Search code examples
amazon-redshiftamazon-redshift-spectrum

Redshift JSONPaths file for dynamic json file


Given the below json object

{
  "player": {
    "francesco totti": {
      "position": "forward"
    },
    "andrea pirlo": {
      "position": "midfielder"
    }
  }
}

I would like to import the above file into Redshift as the below rows

name, position
"franceso totti", "forward"
"andrea pirlo", "midfielder"

The thing is the 'player' object has a dynamic number of objects each hour(cadence of when I import into Redshift). For example, the next hour run may look like the following.

{
  "player": {
    "fabio cannavaro": {
      "position": "defender"
    }
  }
}

Is it possible to use a JSONPaths file to import this file every hour or does it require preprocessing?


Solution

  • You can reuse the jsonpath file as much as you like. You will just need to rerun the COPY statement but remember this will add rows to the table - not replace them. If you are replacing then you will want to clear the table out first (delete, drop/recreate, truncate - each with its own performance and limitations).

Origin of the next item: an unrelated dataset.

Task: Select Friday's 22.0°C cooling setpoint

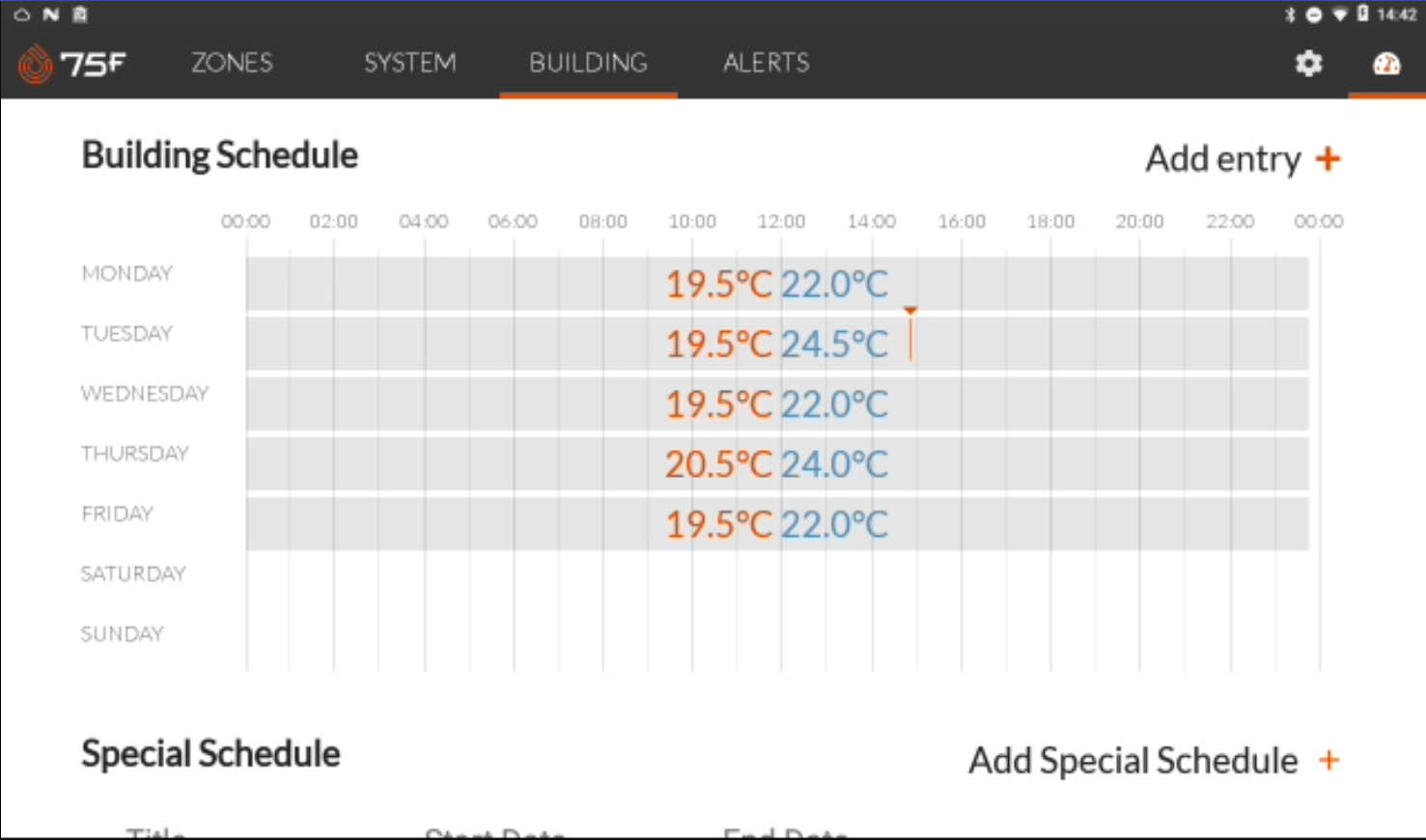Action: tap(834, 524)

    Now your json format isn't going to work for Redshift AFAIK. You have the player name as the field identifier and want to set this as the value of a column. You will want something like this (sorry these aren't tested):

    {
      "player": {
        "name": "francesco totti",
        "position": "forward"
        }
    },
    {
      "player": {
        "name": "andrea pirlo",
        "position": "midfielder"
        }
    }
    

    And a jsonpath like this:

    {
        "jsonpaths": [
           "$.player.name",
           "$.player.position"
        ]
    }